Er war die einzige Wahl. Ich habe natürlich über ein paar andere nachgedacht. Viele junge Schauspieler wollten diese Rolle spielen, wie man sich vorstellen kann – ich meine: Wer will nicht Bruce Springsteen spielen? Aber Jeremy teilte eine körperliche Ähnlichkeit mit Bruce im Jahr 1982, wenn man sich Bilder aus dieser Zeit ansieht. Und über die Körperlichkeit hinaus hat er sich auch auf eine bestimmte Art bewegt. Verletzlichkeit und Intensität, Bescheidenheit und Selbstbewusstsein kamen hier zusammen.
Das Einzige, was ich vorher nicht wusste, war, dass er so gut singen konnte! Aber ich glaube, das wusste er bis dahin selbst nicht. Als Jeremy Born in the USA gesungen hat, fühlte ich mich, wie Jon Landau und Bruce Springsteen es zum allerersten Mal empfunden haben müssen, als sie das hörten: "Heiliger Strohsack, wir erleben gerade einen seltenen Glücksfall."
Dein musikalisches Regiedebüt Crazy Heart liegt jetzt 16 Jahre zurück. Hast du etwas von dort mitgenommen, was du hier anwenden konntest?
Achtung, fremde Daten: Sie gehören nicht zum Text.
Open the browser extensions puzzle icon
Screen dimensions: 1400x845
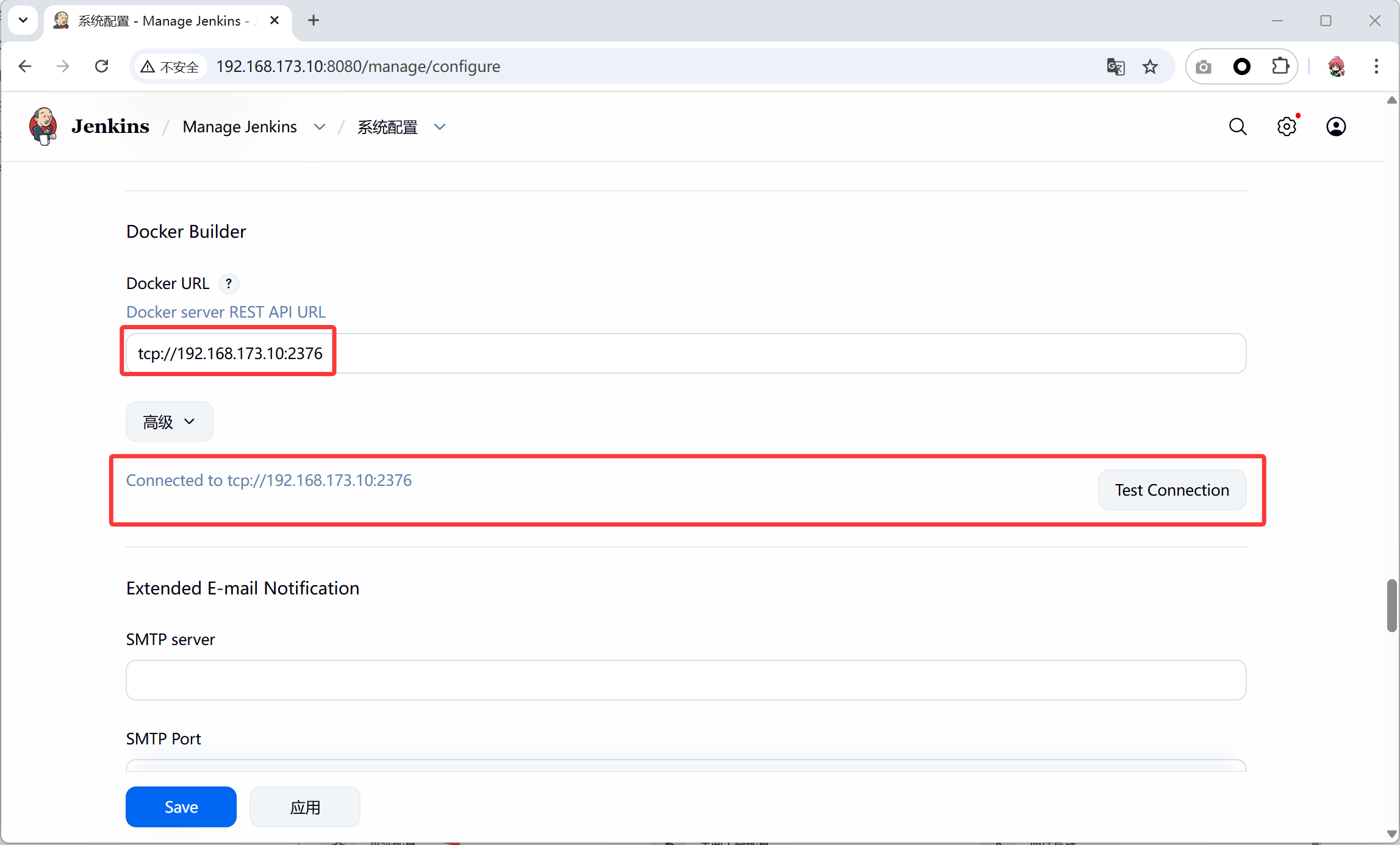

Ja. Den Leitsatz: "Halte es einfach". Du musst den Leuten nicht zeigen, wie klug du mit der Kamera bist. Hier geht es nicht um den Drehbuchautor und Regisseur Scott Cooper. Lege den Fokus stattdessen auf [Crazy Heart-Hauptdarsteller] Jeff Bridges. Auf Bruce Springsteen. Der Film braucht deine persönlichen Fingerabdrücke nicht. Lass dein gesamtes Ego zurück. Denn Bruce Springsteen hatte auch kein Ego beim Schreiben von Nebraska.
Was ist dein Lieblingssong von Bruce Springsteen?
My Father's House . Es ist Bruces persönlichster Song. Es ist ein nachhallender Song. Und jedes Mal, wenn ich ihn höre, höre ich etwas Neues.
Dieses Interview wurde gekürzt und verdichtet. Springsteen: Deliver Me From Nowhere läuft seit dem 23. Oktober 2025 in den deutschen Kinos.